Based on the graphic novel and webcomic of Bob Crosby, Marry Me is a kinetic collection of romantic, comedic, and musical moments that amount to more than enough appeal to create a pleasant journey and viewing experience. Honestly, that’s all it needs to be to succeed. Still, its looseness is bound by its limitations of being mere moments and not something a step or two more lingering.
Lopez’s Kat Valdez is on top of the world as a successful recording artist and massive social media star. Magazine headline romance fuels the buzz around her new smash single (the film’s extremely catchy title song), a collaboration with her international pop star boyfriend Bastien (Latin chart-topper Maluma). The duet are about to make the song’s lyrics come true with a special New York City in-concert wedding when TMZ-level rumors of Bastien’s cheating shatter that event.
Reeling on the verge of a nervous breakdown that’s filling thousands of live feeds, Kat plucks middle school math teacher Charlie Gilbert (Owen Wilson) from the crowd simply because he’s accidentally holding a “Marry Me” sign that was passed off to him by his daughter Lou (Chloe Coleman of My Spy) and co-worker Parker (comedienne Sarah Silverman).
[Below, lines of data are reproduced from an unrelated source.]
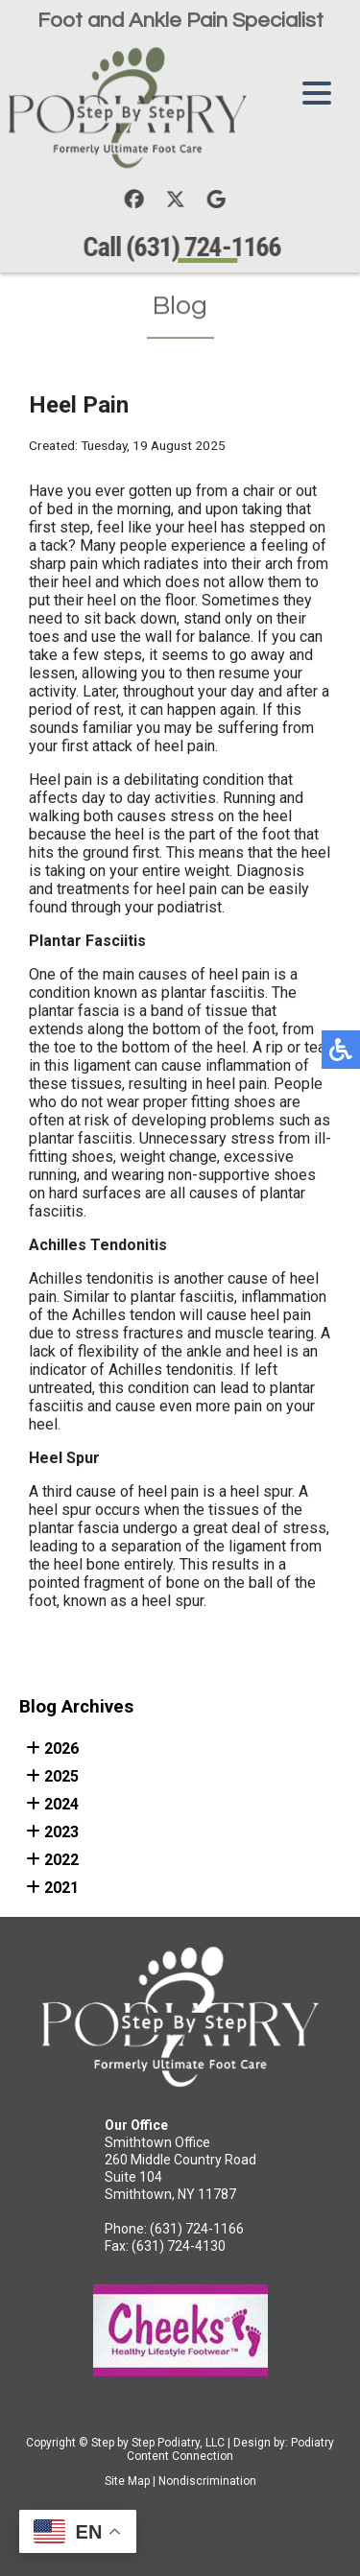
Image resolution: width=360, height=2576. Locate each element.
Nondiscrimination (207, 2481)
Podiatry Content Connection (230, 2449)
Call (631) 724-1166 (183, 247)
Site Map (127, 2481)
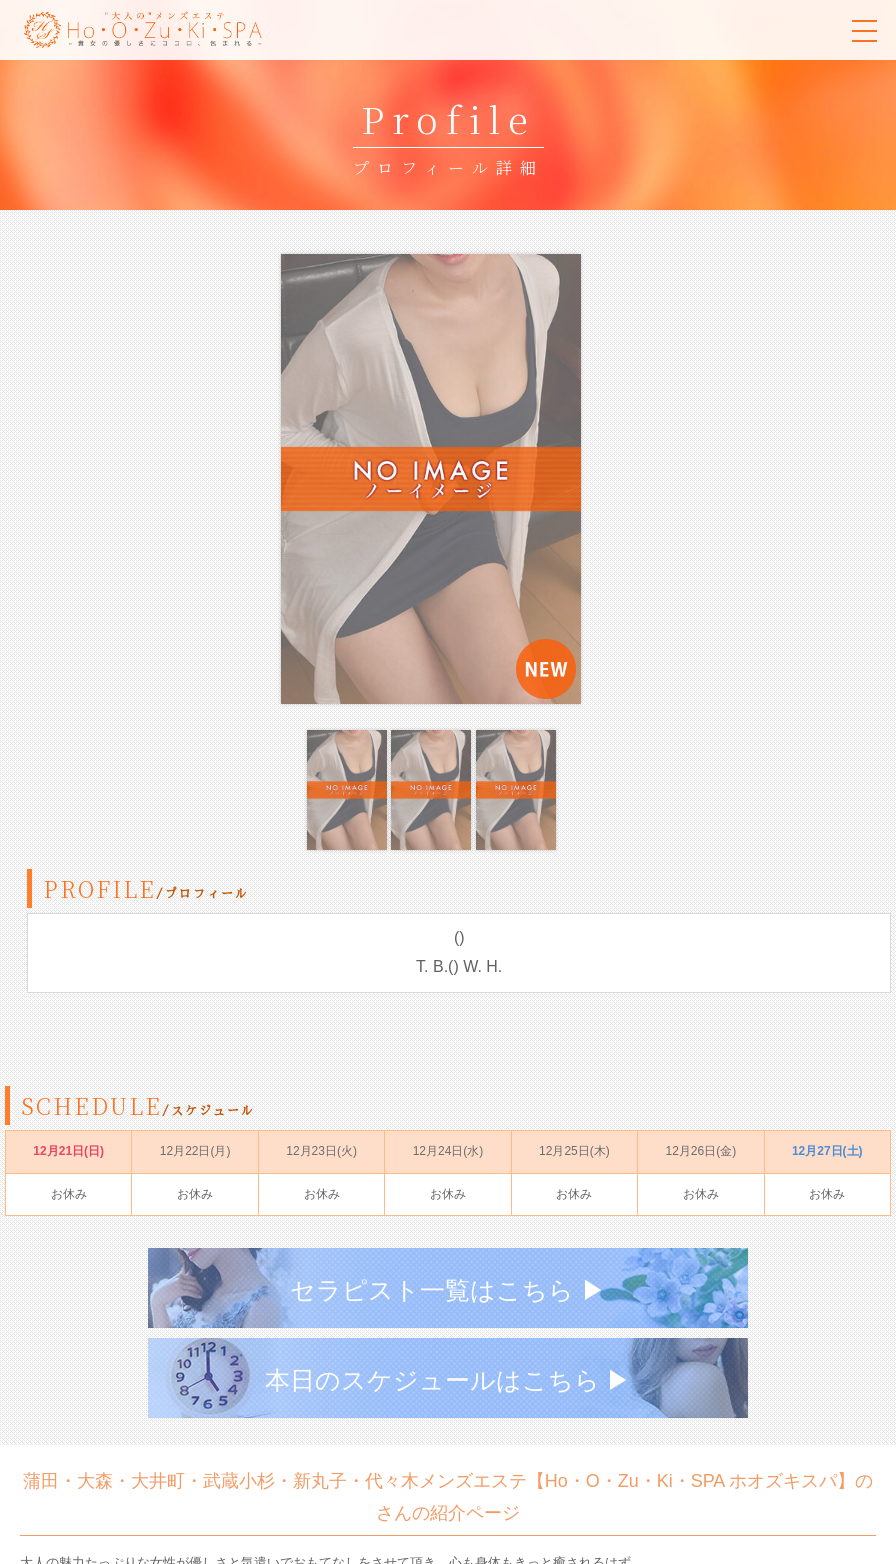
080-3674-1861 (180, 1482)
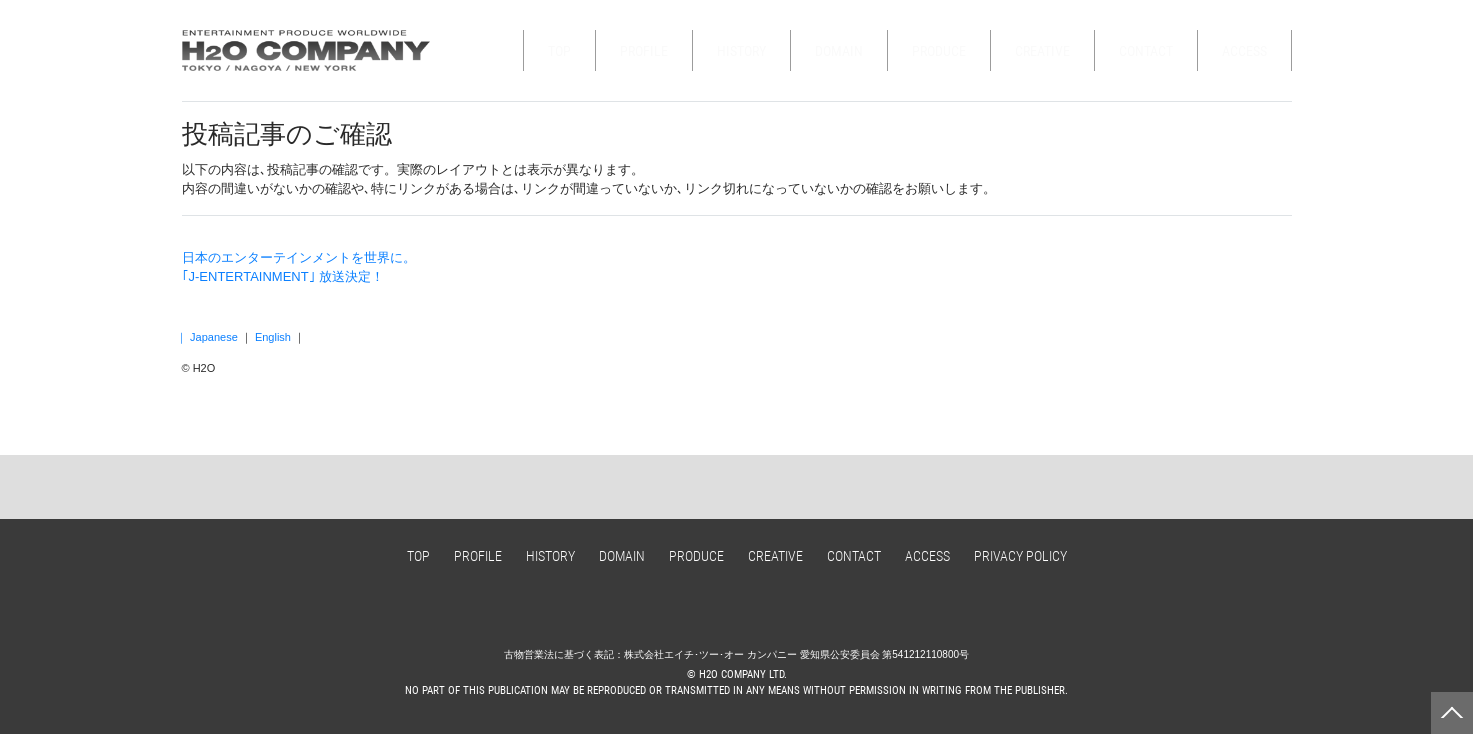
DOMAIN (839, 51)
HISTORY (741, 51)
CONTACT (1146, 51)
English (273, 337)
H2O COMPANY (307, 50)
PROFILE (644, 51)
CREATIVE (1042, 51)
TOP (559, 51)
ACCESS (1244, 51)
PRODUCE (939, 51)
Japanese (214, 337)
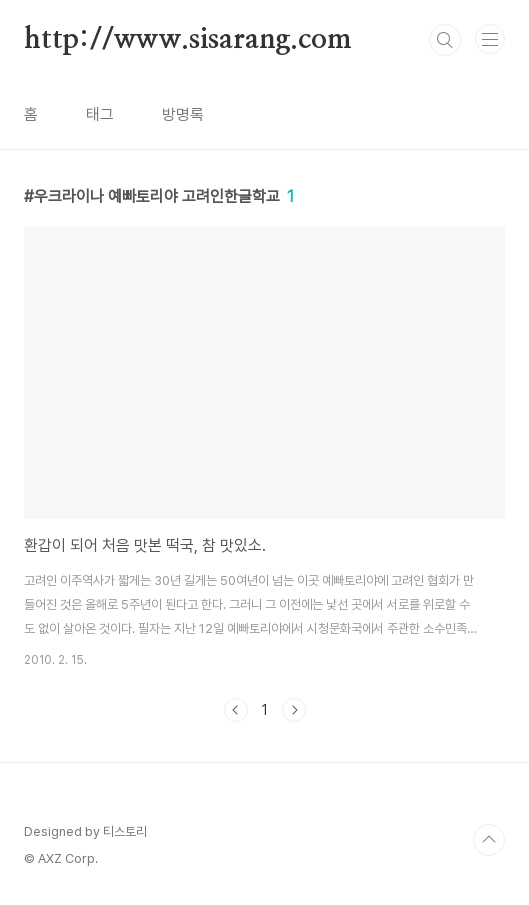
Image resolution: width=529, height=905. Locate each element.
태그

In a matter of seconds, an onstage union is sealed with stunned vows, a “sorry about this” offering, and a kiss to turn what was supposed to be a superstar storybook ending into a tawdry tabloid disaster.
Full discourse of intellectual thought is not needed to admit that this springboard catalyst of Marry Me is undeniably bonkers. Yet, here we are in a world of The Bachelor, The Bachelorette, 90 Day Fiance, and Married at First Sight that exploits this kind of wacky premise on a rotating seasonal basis. Swallowing this movie’s salt block, one coated in bling and hashtagged to death, will be a tough test to embrace. 99.9% of people wouldn’t marry a stranger they just met and 100% of people shouldn’t do it.
That’s where the marquee couple and former Anaconda co-stars help matters and moments. Charlie Gilbert is a cuddly single dad trying to be fun for his daughter and inspiring to his students. He’s portrayed as a paragon of kindness by Owen Wilson with his amiable smile, soft-spoken compliments, and shaggy handsomeness. Who knew Owen would age into a better Robert Redford clone than Brad Pitt? His ultra-casual nature is conveniently planted as a foil to slow down the lavish fast lane occupied by Lopez’s Kat and her ever-present entourage of handlers and helpers. He’s perfect for her if she progresses further than the PR-schemed front of their union.
In many ways, decelerating Jennifer Lopez is not desirable or necessary. Sure, playing Kat Valdez is not a stretch compared to her real-life persona, but that’s why she’s here. Let her lead this star vehicle (and she does). Lopez’s gorgeous and talented energy, especially as a performer, ignites Marry Me’s megawatt glow. Paired with Maluma’s sexy smolder, she filled a spirited and highly appealing soundtrack that has the power to tap toes and flutter pulses. The title track may get the most buzz, but watch for the orchestra-backed ballad “On My Way” to become the movie’s true showstopper and fan favorite.
Even though Marry Me is a modern rom-com that takes care to include enough female agency along with the usual serendipity of the genre, there’s a streak of slightness when the music is away that holds it back every so gently. Much of that goes back to measuring its moments. One contributing factor is the slack-jawed surroundings of all the gobsmacked crowds documenting the action through their devices at a voyeur’s distance rather than adding a bigger and more plausible frenzy that would match this conundrum. Those are dulled communal moments.
Likewise, for the leads, their characters and performances are missing that next level of swoon. Charismatic as they may be tip-toeing closer to each other with earnest courtship, neither Lopez or Wilson in Marry Me produce a signature moment of attraction that destroys weakened knees or collapses captured hearts. At some point, more and stronger romantic vibes are needed over quick bits of eye contact and cute little waves from him and vivacious dance moves and smokey lyrics presented from afar out of her.